> [WHAT IS EXPECTED]:
Copy the material below word for word, from its first line through the line containing "This screenshot has height=1050, width=1680.", both ends included. Leave the pictures out of your answer.

(Interface element records)
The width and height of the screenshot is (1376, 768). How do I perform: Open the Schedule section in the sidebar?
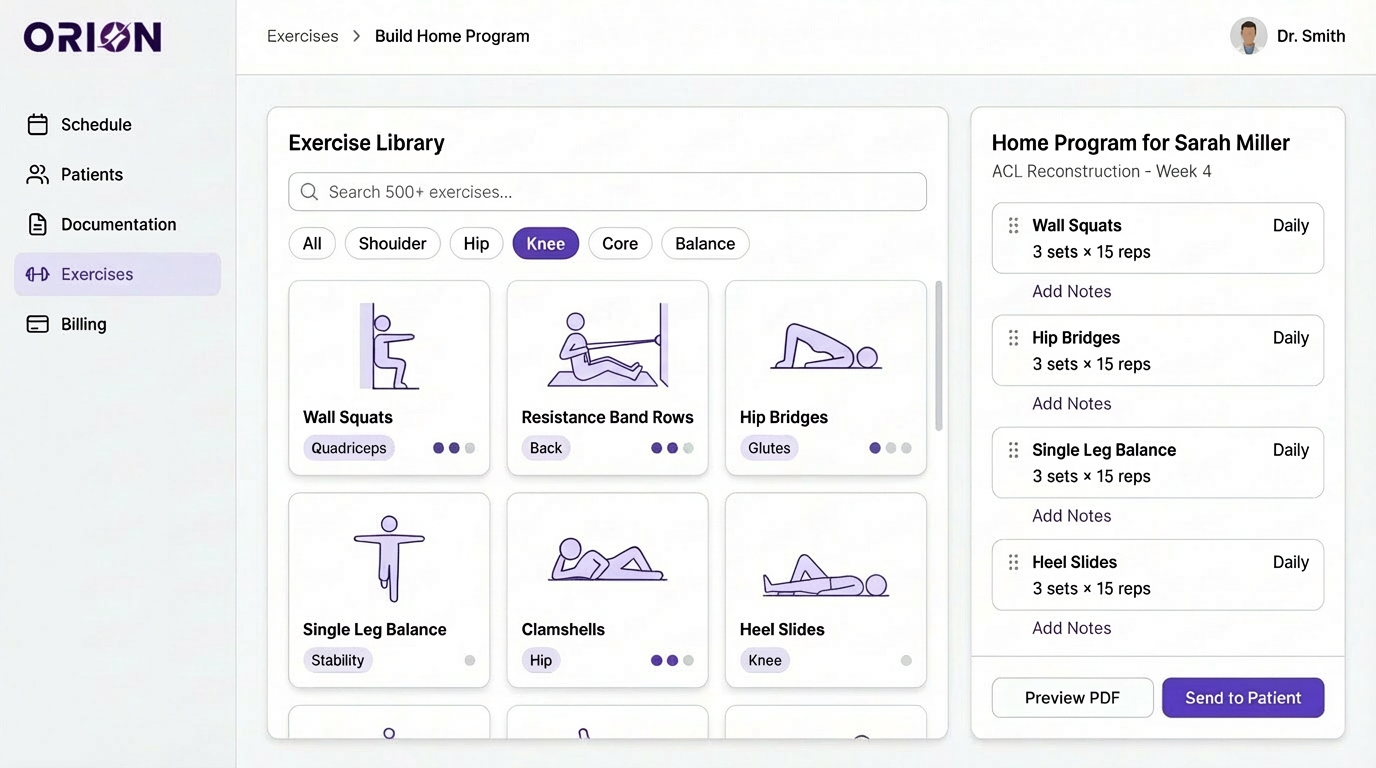coord(37,124)
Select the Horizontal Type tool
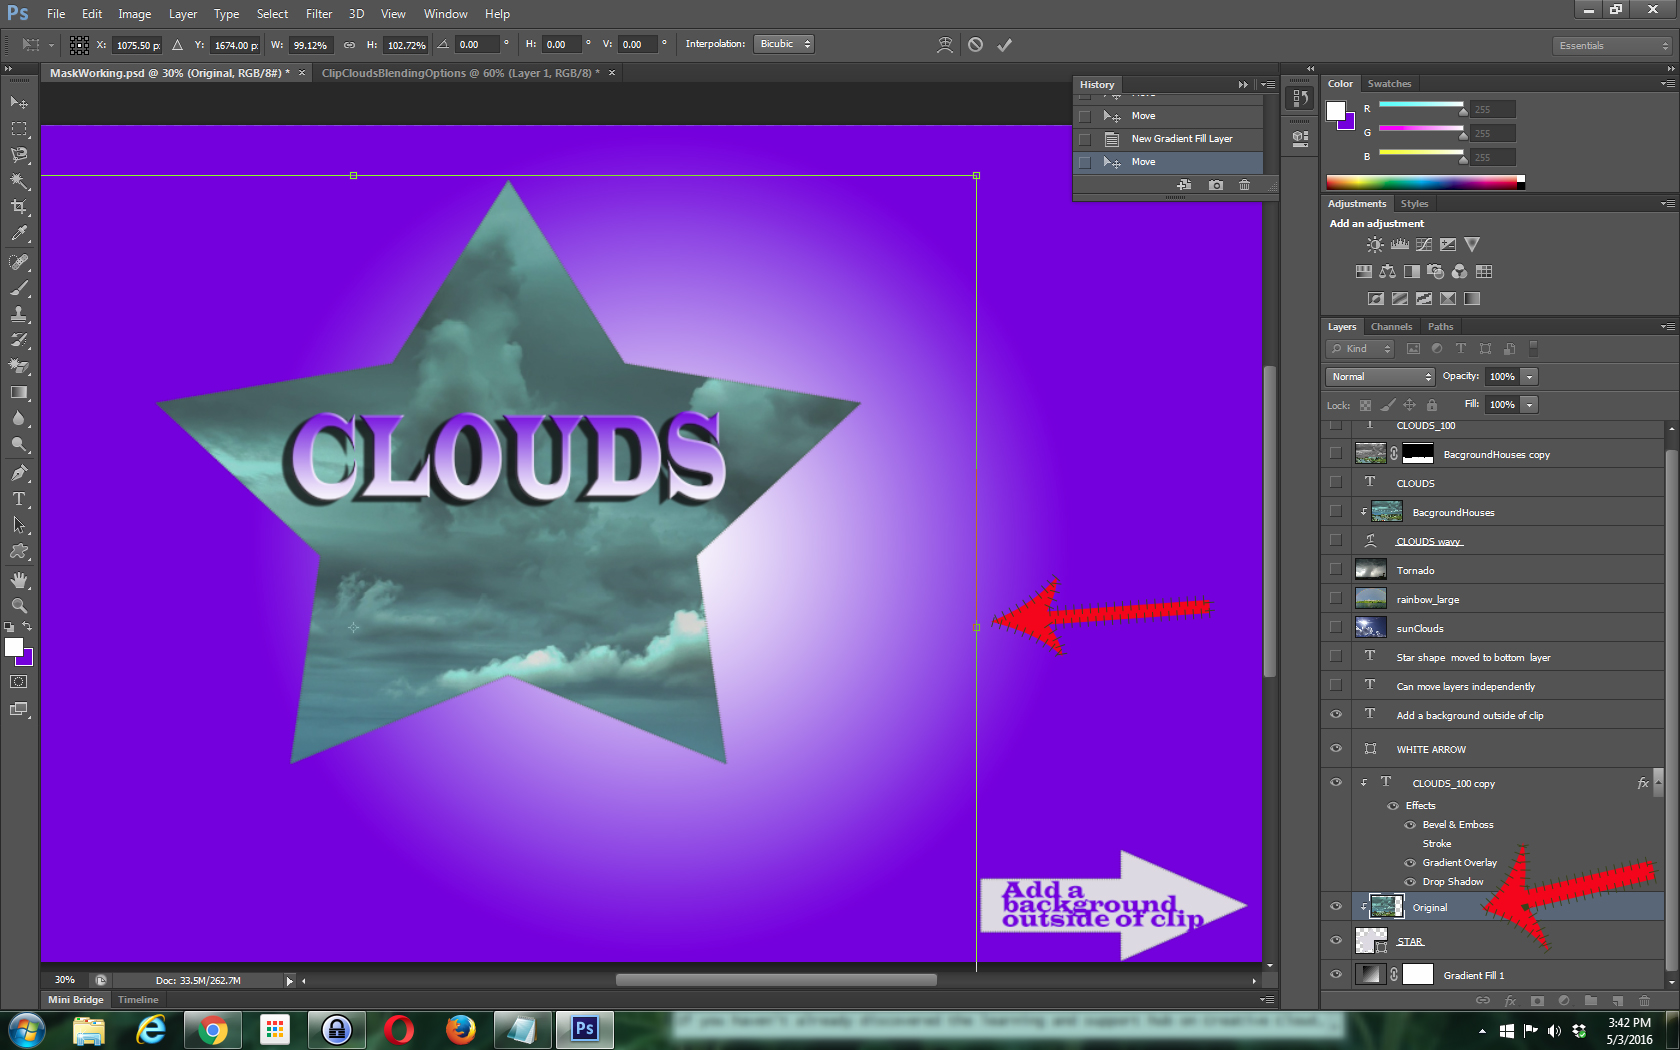This screenshot has height=1050, width=1680. [19, 499]
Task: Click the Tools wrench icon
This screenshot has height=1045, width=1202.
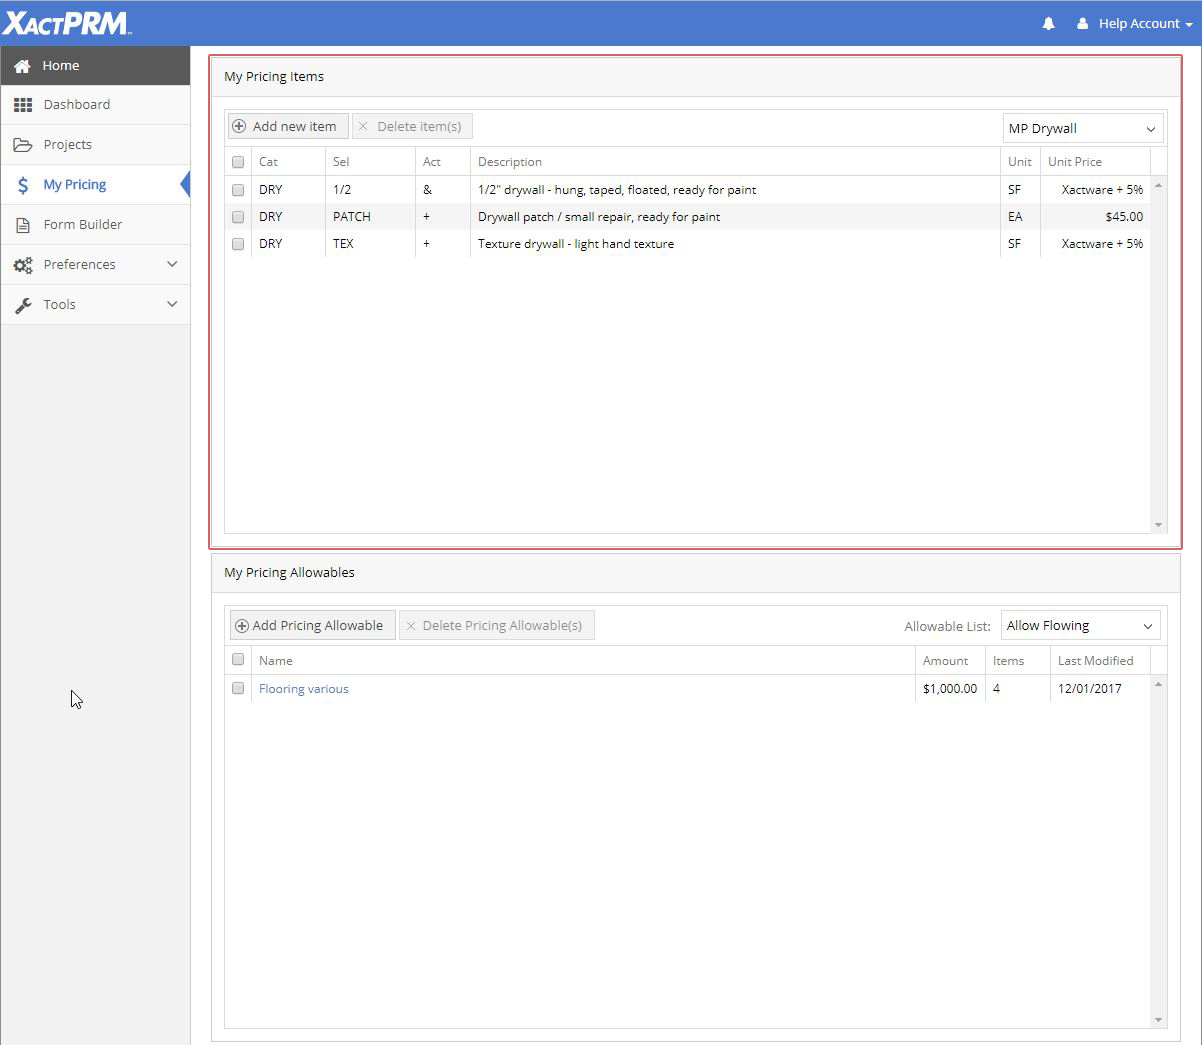Action: pos(23,305)
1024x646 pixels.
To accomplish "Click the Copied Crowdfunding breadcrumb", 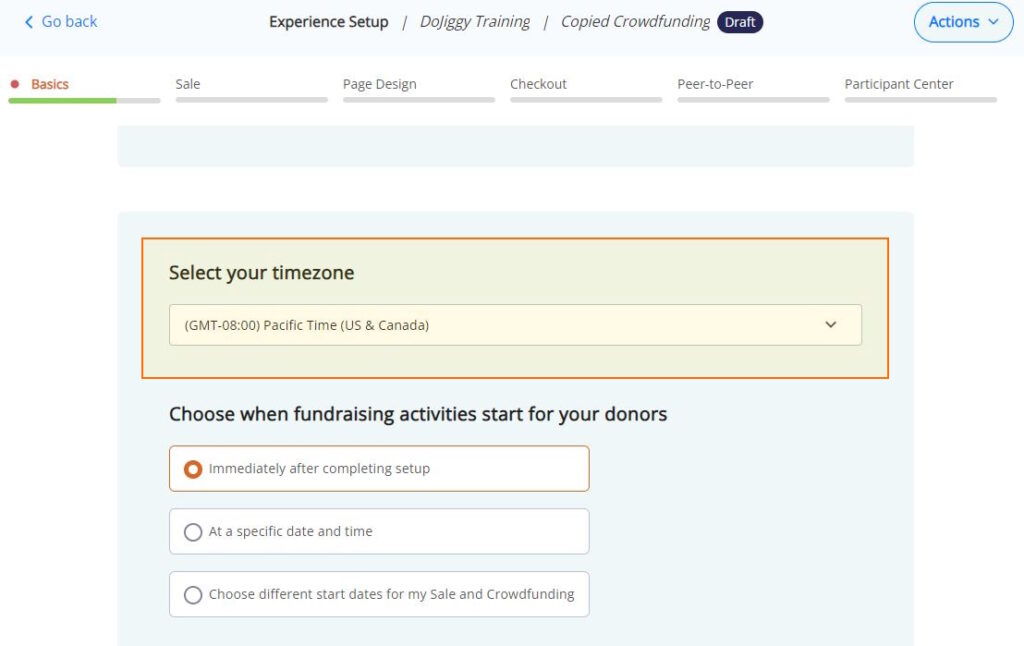I will click(x=635, y=22).
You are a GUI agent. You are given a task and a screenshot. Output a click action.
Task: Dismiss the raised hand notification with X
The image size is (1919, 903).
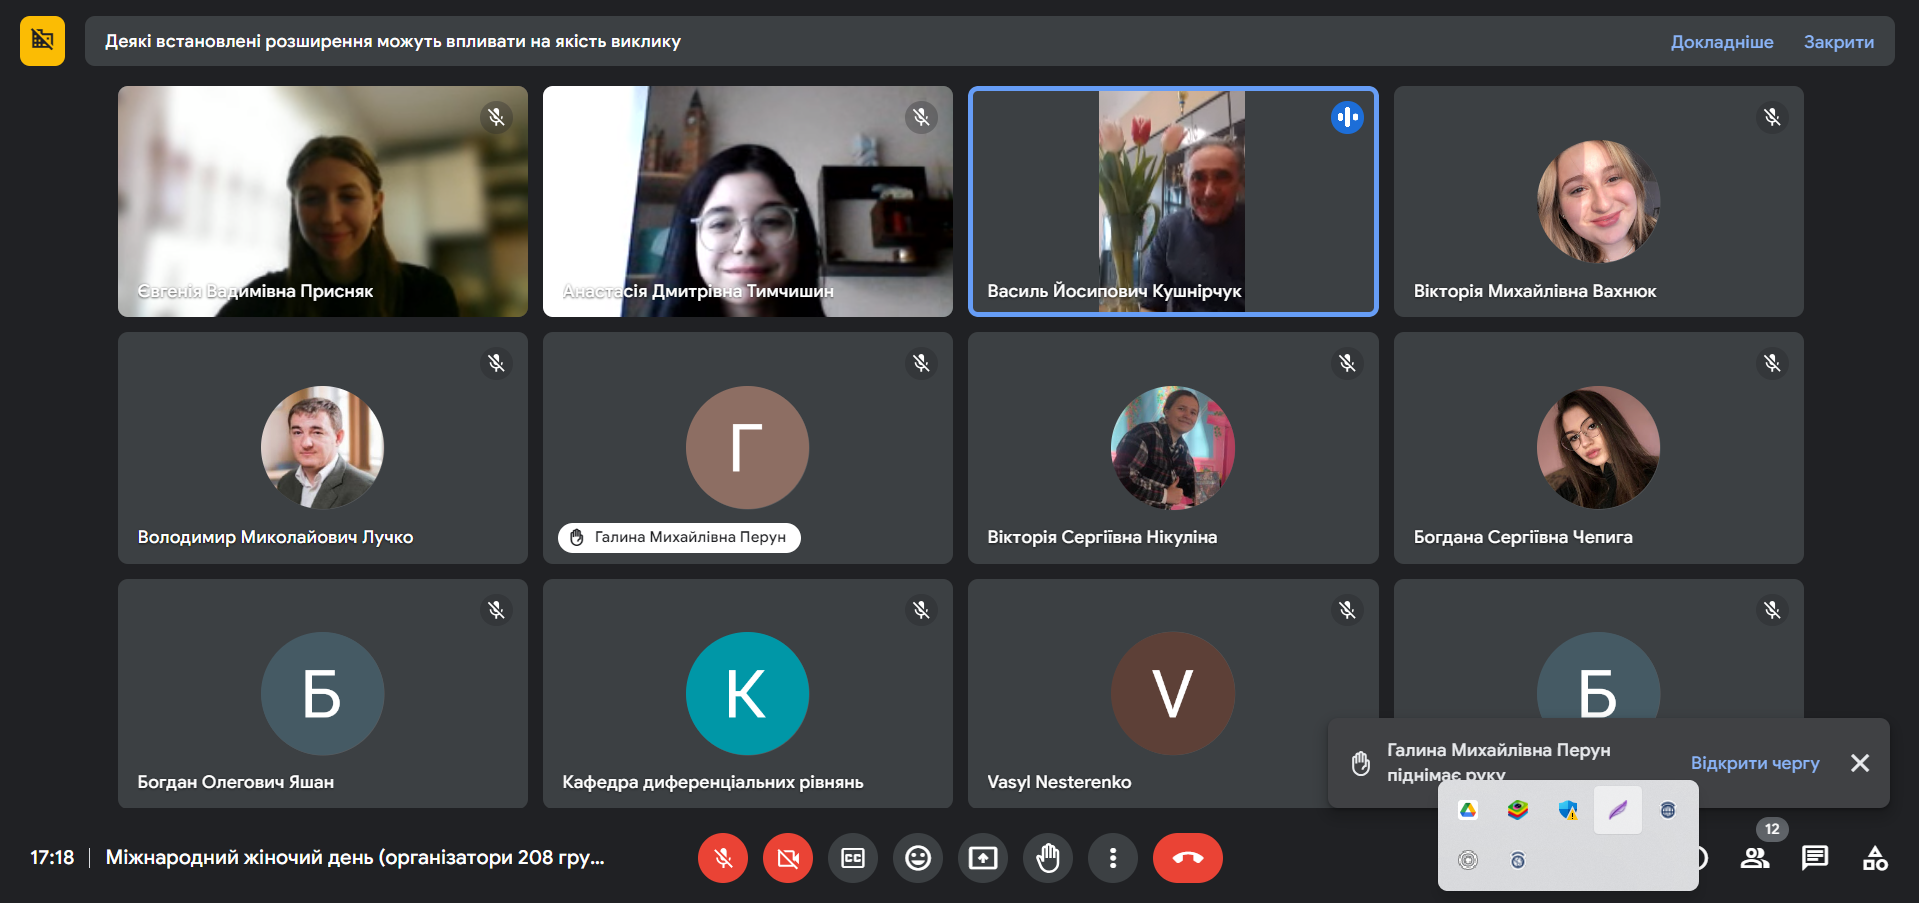pos(1860,763)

> [REPLY]:
The width and height of the screenshot is (1376, 768). How do I perform: Open the Schedule section in the sidebar?
coord(37,124)
Select the Horizontal Type tool
This screenshot has height=1050, width=1680. [19, 499]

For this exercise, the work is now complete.